Yes you got it wrong
I'll try to be more clear :
For each block in the world, you have two lighting values :
- sunlight (call it 'sunlight'), from 0 to 255, tells you how much of the sunlight reaches this block
- and block light (call it 'light'), from 0 to 255, tells you how much light comes to this block from torches or local light sources
These two values have to be calculated in the CPU using some spreading algorithm, and stored in memory, every time a light moves or a block is destroyed/created.
The first approach I used (and so did Notch), was to use these two values to compute a "final light color", and store it in the vertex data.
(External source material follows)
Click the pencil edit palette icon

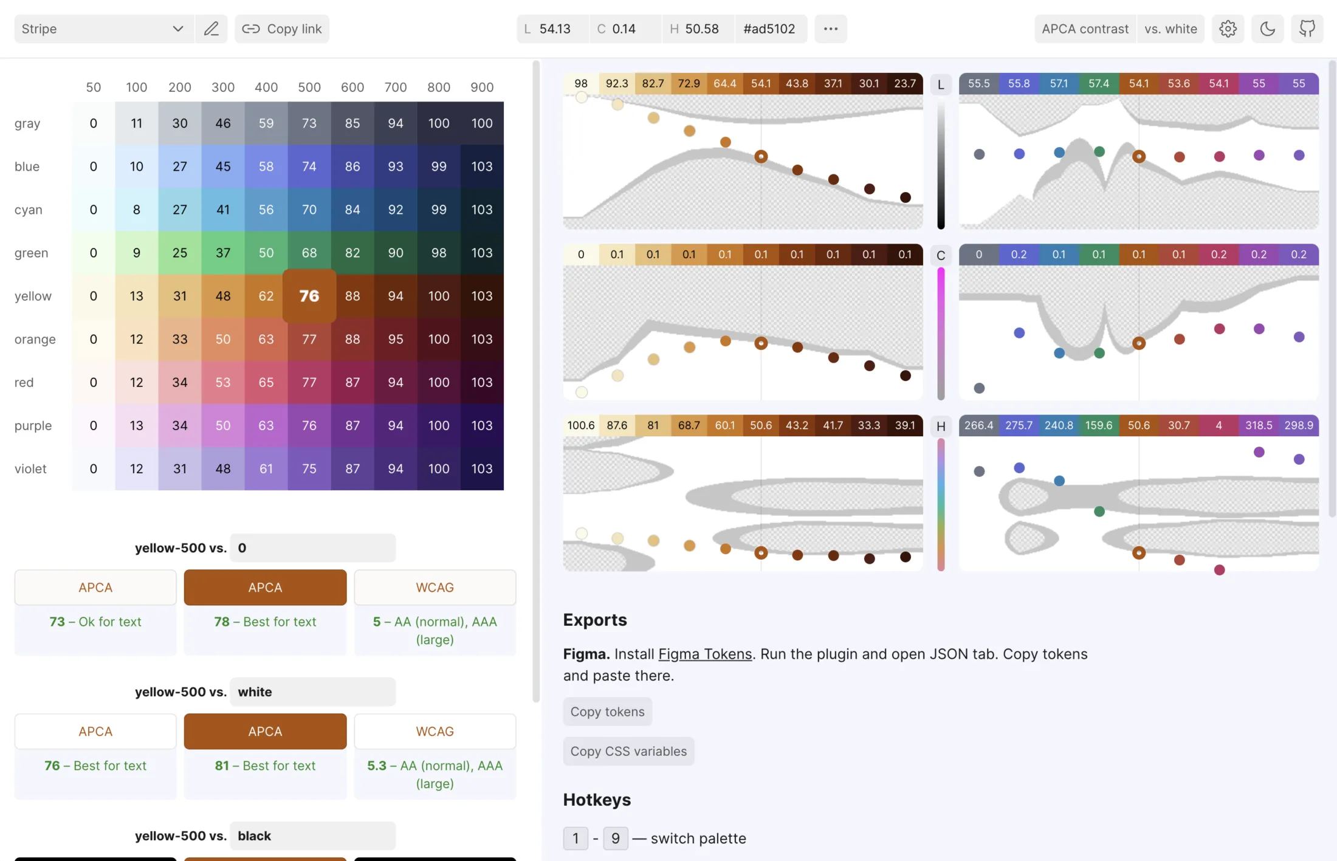click(x=211, y=29)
The big problem comes when the sun color changes, when going from day to night for example : you have to re-update all your vertex caches to use the new sun color. And this is costly (only if you use a vertex caching mechanism though, like VBOs. If you render the world in immediate mode then it makes almost no difference).
So the trick is :
When you want to render your block, you create a vertex list, and to each vertex from that block, you associate two additional texture coordinates : (sunlight, light).
In the shader, you use these coordinates to sample a "lighting texture". In pseudo code, if the lighting texture is called 'texture', you have :
texture[sunlight][light]
... which is the resulting light value of your vertex (the "final light color" I was reffering to earlier).
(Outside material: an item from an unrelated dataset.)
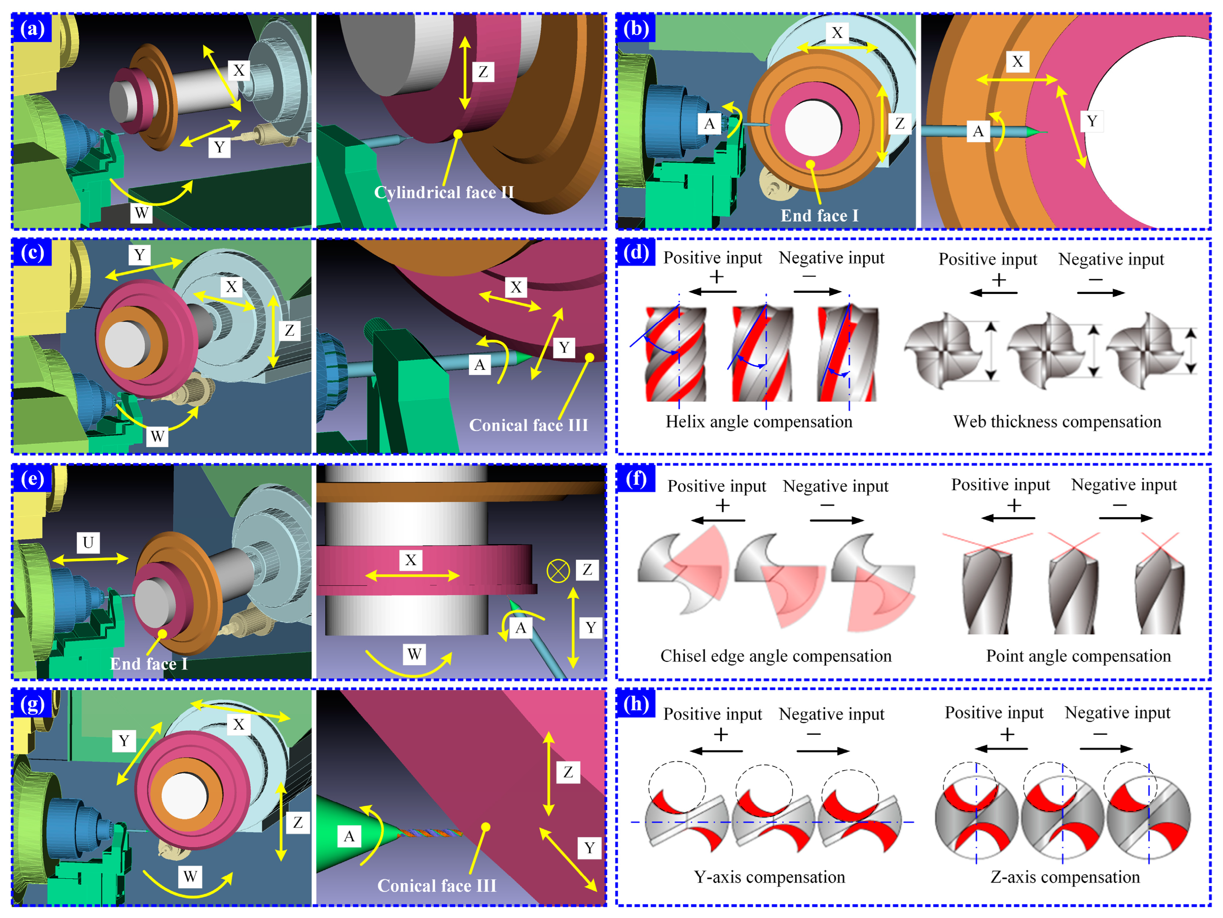Click the End face I label in panel b
This screenshot has height=918, width=1223.
pos(819,216)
Actually, you can do it without a light texture, and do all the calculations in the fragment shader. The texture is just a cache that contains already calculated values, that you built in the CPU before.
Edit : I've submitted a new commit to the SVN repository. You can now change the color of the sky and sunlight for the different times of the day. Here is a sample screenshot of the game at night with the modified colors :
Contrary to what one could think, the sun color at night is plain black. The blueish tint comes from the contrast with the warm color of the torch light down the cave.